Indian Prime Minister Narendra Modi was similarly defiant, saying he would not compromise the interests of the country’s farmers.

There were also signs that some countries were rallying together to confront Trump, with Brazil’s Lula saying he would call the leaders of India and China to discuss a joint BRICS response to tariffs.

India said on Wednesday that Modi would visit China for the first time in seven years. 

REVENUES, PRICE HIKES

U.S. import taxes are one part of a multilayered tariff strategy that includes national security-based sectoral tariffs on semiconductors, pharmaceuticals, autos, steel, aluminum, copper, lumber and other goods. Trump said on Wednesday the microchip duties could reach 100%.

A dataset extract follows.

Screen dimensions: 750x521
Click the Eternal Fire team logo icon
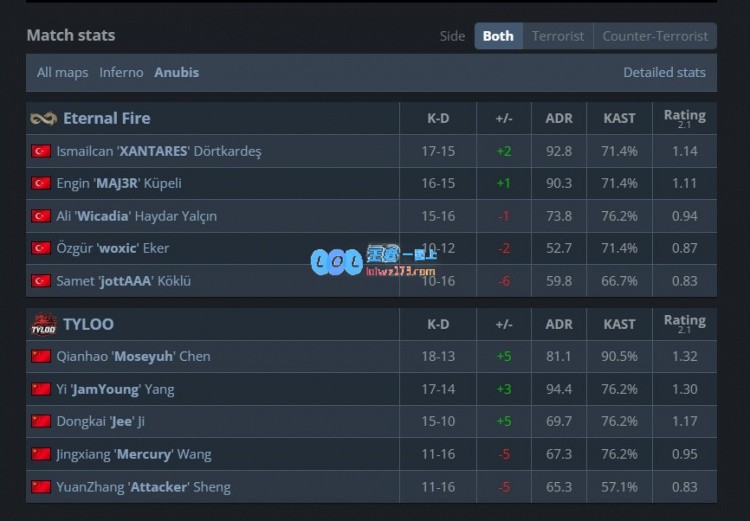(43, 119)
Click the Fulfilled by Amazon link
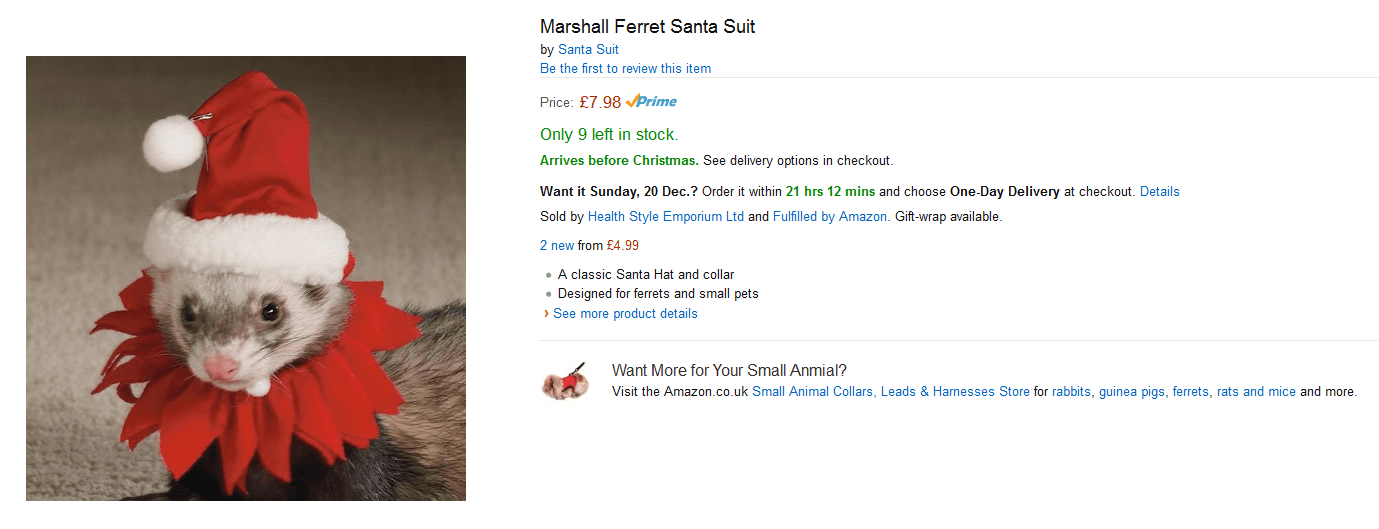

China is on a separate tariff track and will face a potential tariff increase on August 12 unless Trump approves an extension of a prior truce. He has said he may impose additional tariffs over China’s purchases of Russian oil as he seeks to pressure Moscow into ending its war in Ukraine.

Trump has touted a vast increase in federal revenues from his import tax collections, with U.S. Commerce Secretary Howard Lutnick saying on Fox Business Network on Thursday that he expected revenue from tariffs to reach $50 billion a month.

The move will drive average U.S. tariff rates to around 20%, the highest in a century and up from 2.5% when Trump took office in January, the Atlantic Institute estimates.

Commerce Department data released last week showed more evidence that tariffs were driving up U.S. prices, including for recreational goods and motor vehicles, while costs are mounting for companies, including bellwethers Caterpillar, Marriott, Molson Coors and Yum Brands.

Toyota on Thursday said it expected a hit of nearly $10 billion from tariffs on cars imported into the U.S. as it cut its full-year profit forecast by 16%.

But other Japanese companies such as Sony and Honda said they now expected a smaller impact on profits after Japan agreed a bilateral deal with Washington to lower tariffs.